PROBLEM: The entries should be given again in full. Alter nothing.

PROVIDED DATA:

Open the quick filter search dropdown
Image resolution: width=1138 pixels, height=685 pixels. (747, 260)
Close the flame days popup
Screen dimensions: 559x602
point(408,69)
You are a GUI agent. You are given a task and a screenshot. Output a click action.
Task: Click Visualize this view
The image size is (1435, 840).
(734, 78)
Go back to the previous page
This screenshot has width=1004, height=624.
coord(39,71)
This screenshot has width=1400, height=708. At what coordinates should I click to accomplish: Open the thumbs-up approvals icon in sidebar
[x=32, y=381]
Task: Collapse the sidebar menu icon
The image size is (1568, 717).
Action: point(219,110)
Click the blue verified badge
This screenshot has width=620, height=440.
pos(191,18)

TASK SOLUTION:
Open the quick filter search dropdown
Image resolution: width=1138 pixels, height=685 pixels. (747, 260)
Close the flame days popup
Screen dimensions: 559x602
point(408,69)
You are a GUI agent. You are given a task and a screenshot. Output a click action.
Task: Click Visualize this view
The image size is (1435, 840).
(734, 78)
Go back to the previous page
This screenshot has width=1004, height=624.
coord(39,71)
This screenshot has width=1400, height=708. At what coordinates should I click to accomplish: Open the thumbs-up approvals icon in sidebar
[x=32, y=381]
Task: Collapse the sidebar menu icon
The image size is (1568, 717).
Action: point(219,110)
Click the blue verified badge
This screenshot has width=620, height=440.
pos(191,18)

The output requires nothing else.